(Dataset entries)
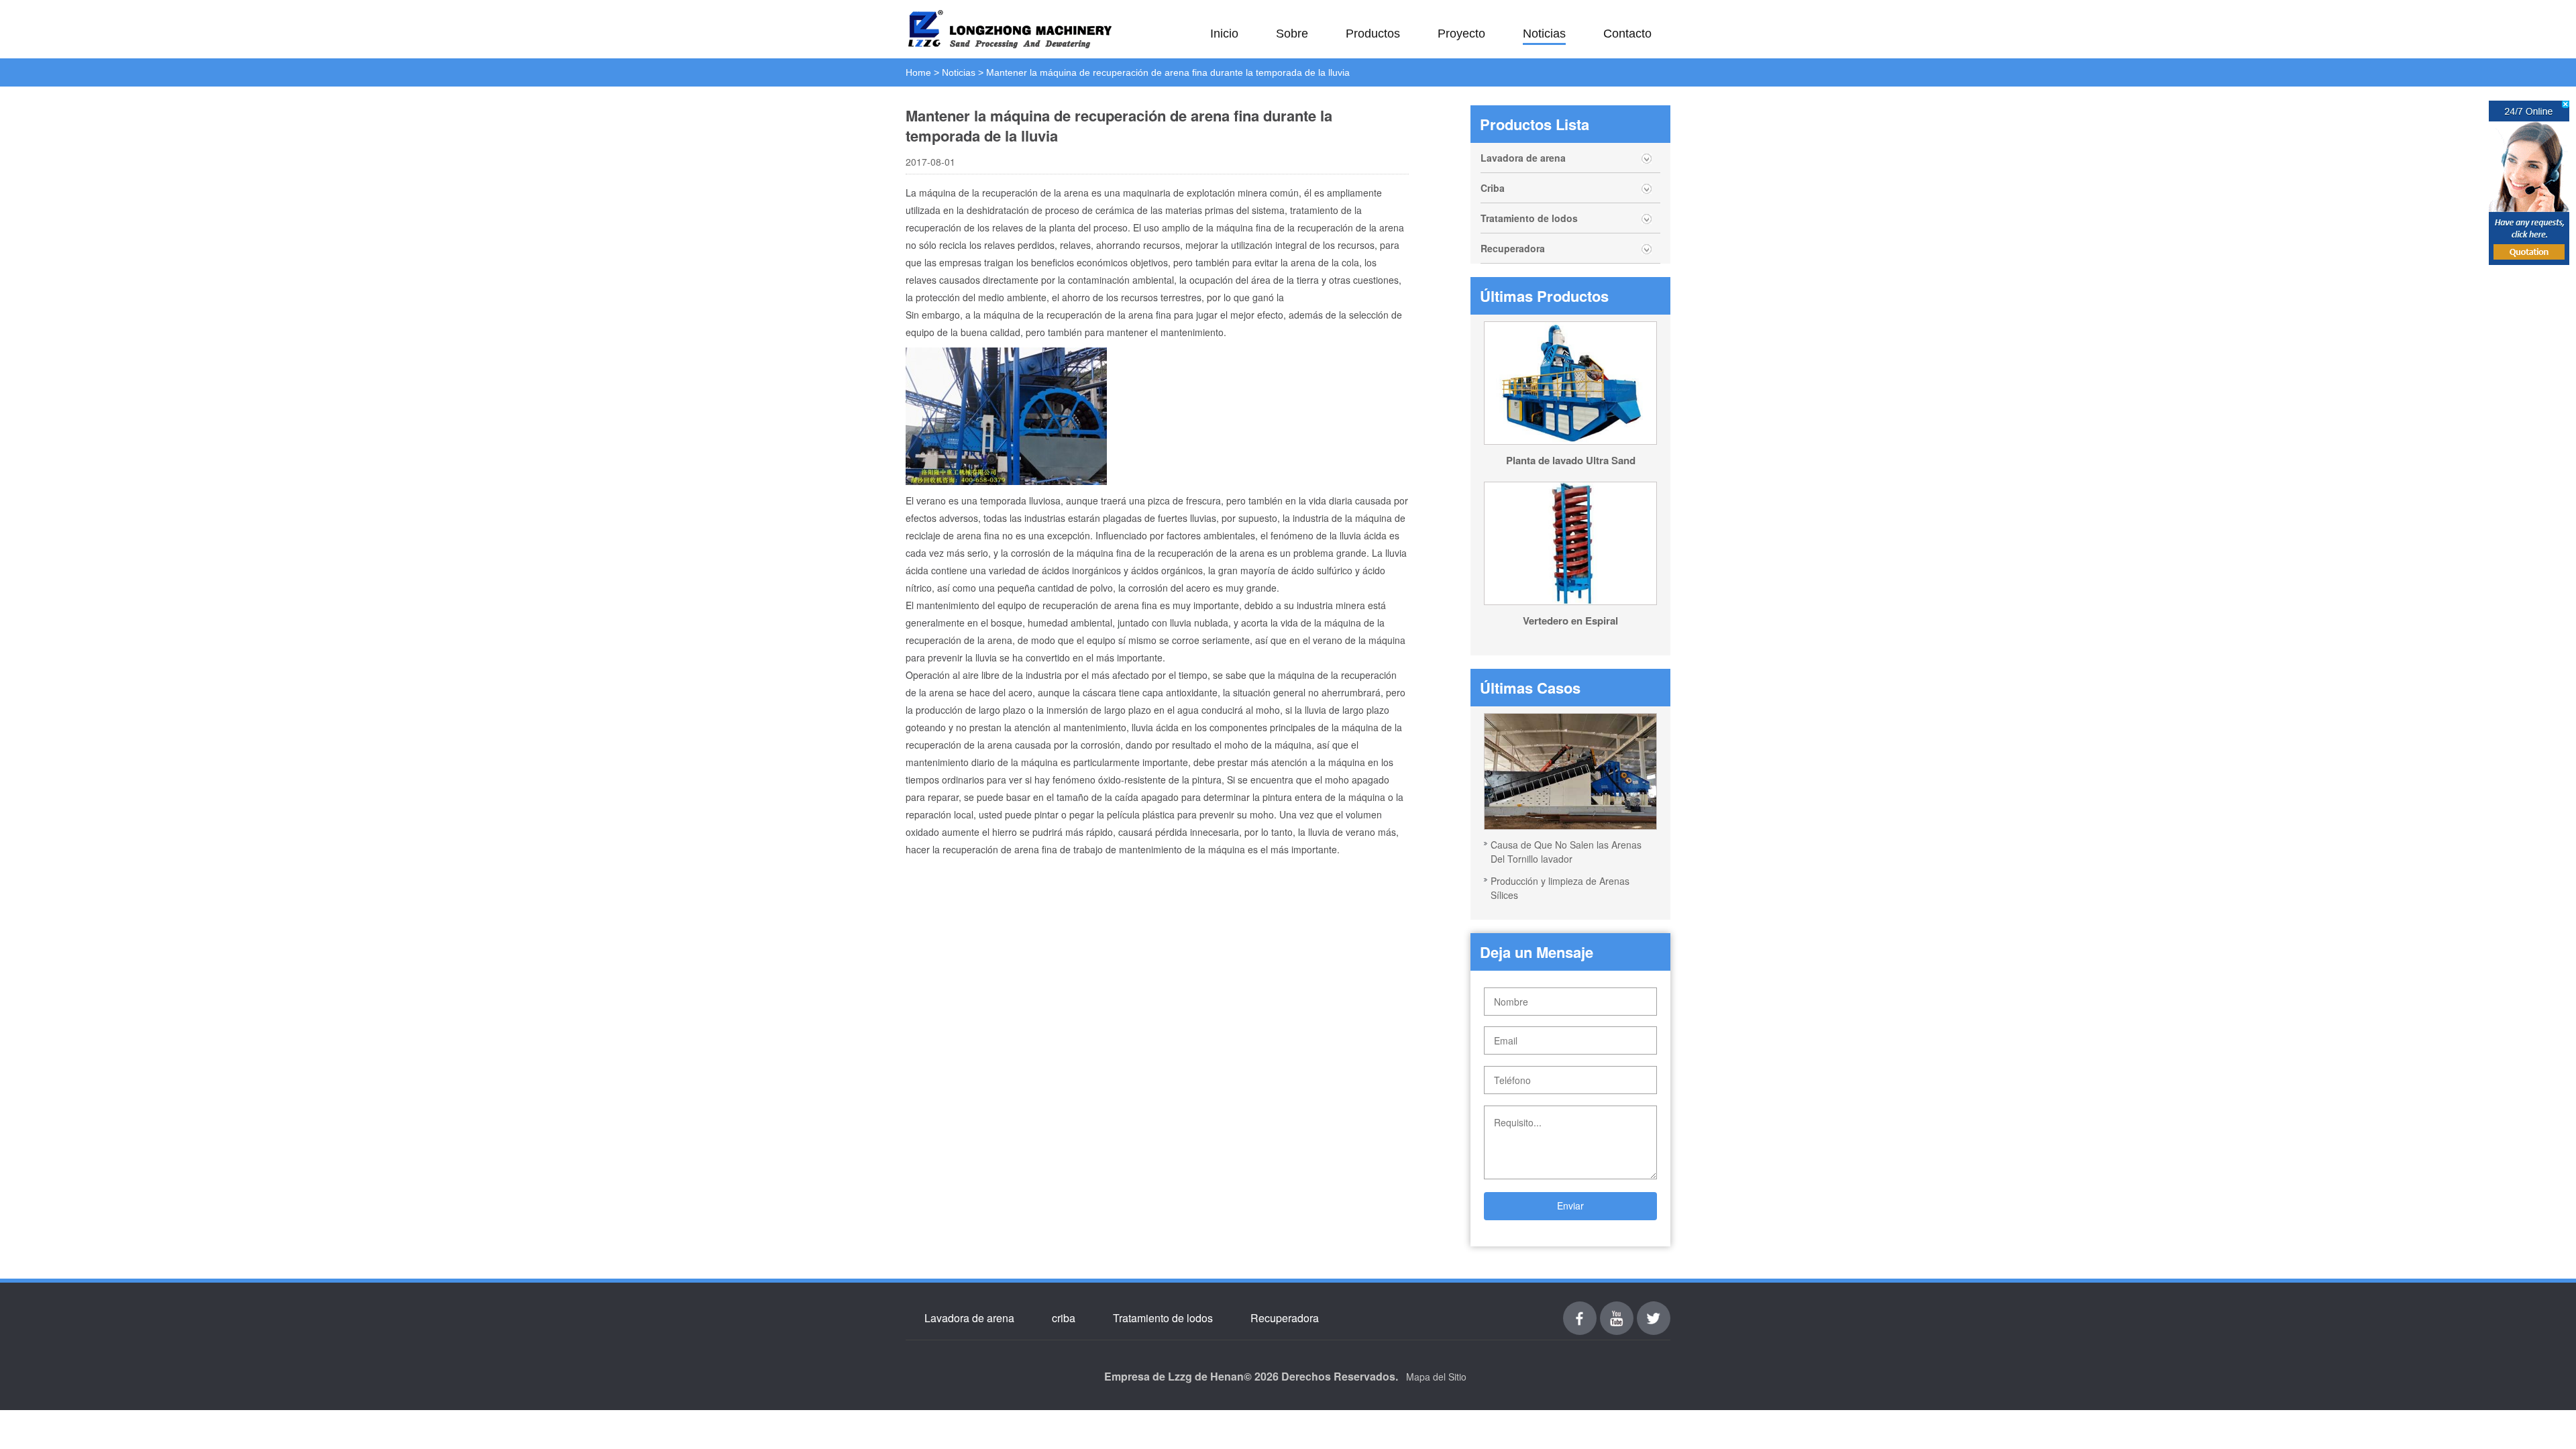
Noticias (1544, 33)
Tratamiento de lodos (1529, 218)
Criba (1493, 188)
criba (1063, 1318)
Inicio (1224, 33)
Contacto (1627, 33)
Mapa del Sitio (1436, 1376)
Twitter (1653, 1309)
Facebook (1580, 1309)
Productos (1373, 33)
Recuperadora (1513, 248)
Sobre (1292, 33)
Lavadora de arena (1523, 157)
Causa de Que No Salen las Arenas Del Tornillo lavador (1566, 851)
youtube (1616, 1309)
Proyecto (1461, 33)
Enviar (1570, 1205)
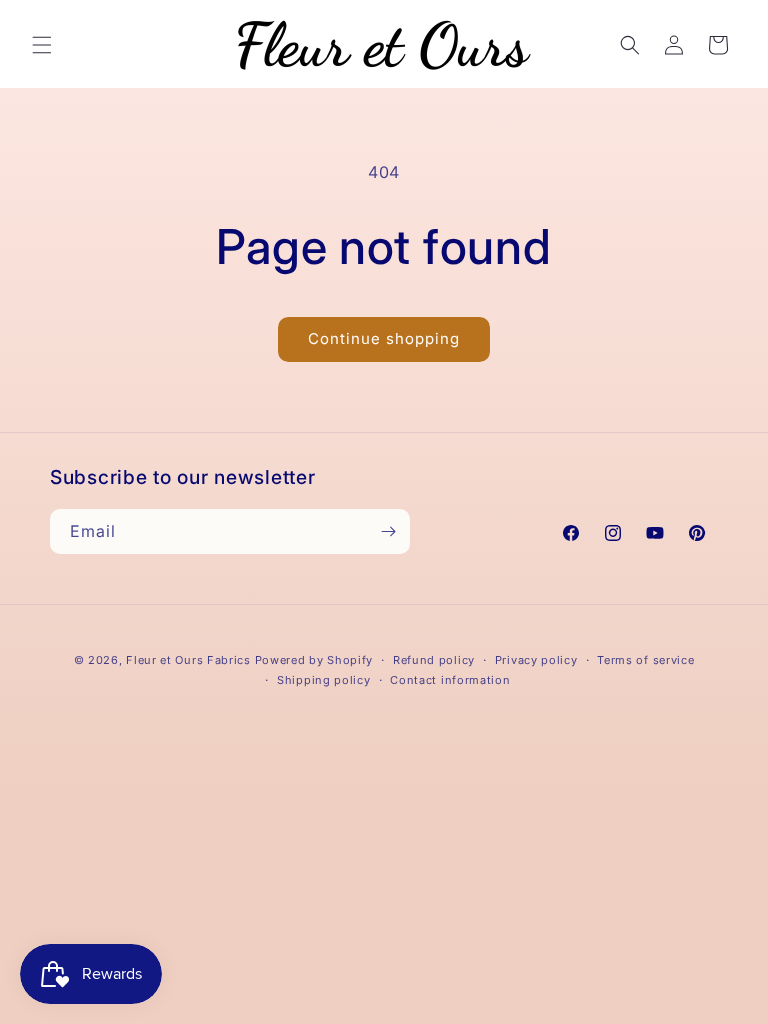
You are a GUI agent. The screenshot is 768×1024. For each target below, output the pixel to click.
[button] (42, 45)
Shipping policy (324, 680)
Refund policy (434, 660)
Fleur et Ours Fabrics (188, 660)
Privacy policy (536, 660)
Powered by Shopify (314, 660)
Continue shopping (384, 338)
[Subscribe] (388, 531)
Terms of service (645, 660)
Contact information (450, 680)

(Task prompt)
Pictures aside, reproduce exactly the lines from the one containing "Inicio (1224, 33)" to the end of the listing above, both ends included.

(Result of the exercise)
Inicio (1224, 33)
Contacto (1627, 33)
Mapa del Sitio (1436, 1376)
Twitter (1653, 1309)
Facebook (1580, 1309)
Productos (1373, 33)
Recuperadora (1513, 248)
Sobre (1292, 33)
Lavadora de arena (1523, 157)
Causa de Que No Salen las Arenas Del Tornillo lavador (1566, 851)
youtube (1616, 1309)
Proyecto (1461, 33)
Enviar (1570, 1205)
You are a GUI agent. The screenshot is 768×1024. For each target below, output the pixel to click.
[button] (42, 45)
Shipping policy (324, 680)
Refund policy (434, 660)
Fleur et Ours Fabrics (188, 660)
Privacy policy (536, 660)
Powered by Shopify (314, 660)
Continue shopping (384, 338)
[Subscribe] (388, 531)
Terms of service (645, 660)
Contact information (450, 680)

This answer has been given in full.